Not to be outdone, Google has claimed that its V8 JavaScript engine in the Chrome browser is the speediest.
All the browser vendors are using different techniques to boost execution speed for JavaScript. For example, Bolstad said, Opera’s Carakan will use a register-based bytecode instruction set, which differs from Opera’s previous JavaScript engine. That used a stack-based instruction set.
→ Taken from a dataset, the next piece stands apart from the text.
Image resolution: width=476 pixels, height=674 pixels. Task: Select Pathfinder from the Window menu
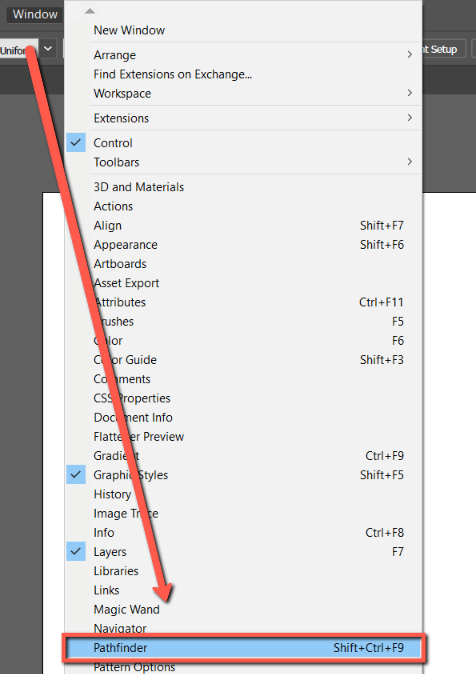[243, 648]

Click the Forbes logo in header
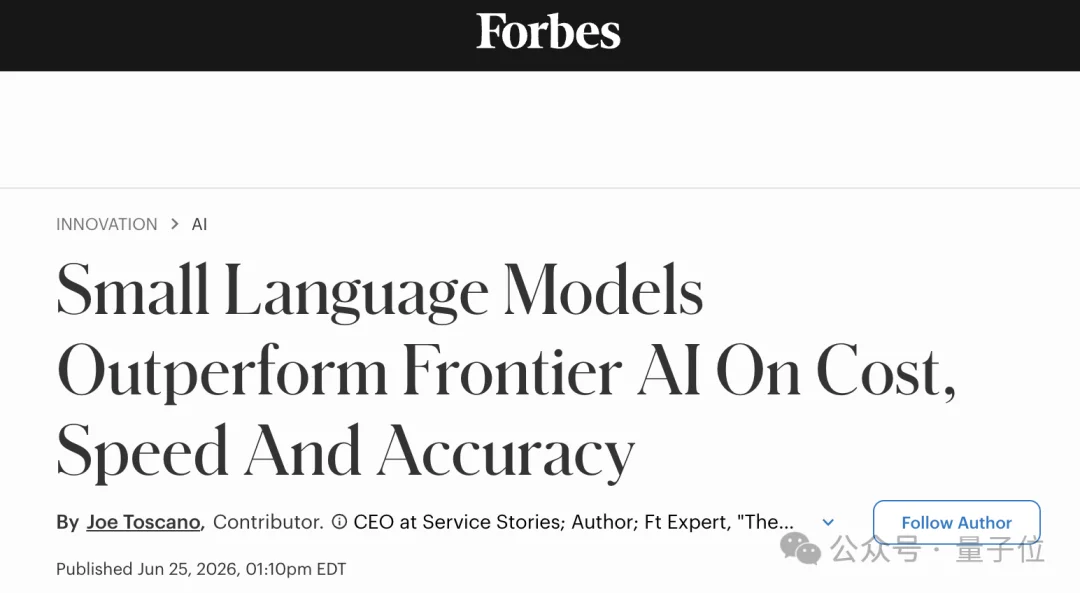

The difference between the two approaches is that with a register approach each instruction set gets a fixed block of values in the engine as opposed to a dynamically-allocated block of values.
“Instead of only looking at the values at the top of the stack, each instruction can access any register,” Opera developer Jens Lindstrom explained in a blog post. “Since there is no need to copy values to and from the top of the stack to work on them, fewer instructions need to be executed, and less data needs to be copied.”
It’s all part of a plan to claim fastest status.
Opera’s Carakan is still a work in progress and does not yet have native compilation as part of its build. Meanwhile, Google’s Chrome V8 does have native compilation currently implemented and it’s something that Google continues to build upon.
Earlier this week, Google Chrome software engineers blogged about a new regular expression implementation that Google claims will further V8’s JavaScript performance.
JavaScript engine performance measurement can be a tricky. Results often vary depending on the test used and the Web applications being tested. For example, in September of 2008, Mozilla disputed some of Google’s V8 speed claims simply by looking at a different test parameter.
“It’s probably unrealistic for us to be faster than all the others on all possible tests,” Bolstad admitted. “And it’s true that there is no one engine that today is faster on all tests.”
And while JavaScript performance is important, it’s not the only approach to faster browsers. Image rendering and overall memory management are important factors, too. But JavaScript is where the horses are racing.
“It’s certainly interesting and good to have this competition on an isolated part of the browser,” Bolstad commented.
“Even if we improve JavaScript speed by a factor of three to five times it might not even be that noticeable for the end user who is surfing the New York Times or running Google Gmail. This is more about positioning ourselves for the future and more complex computation heavy web applications that we expect to see.”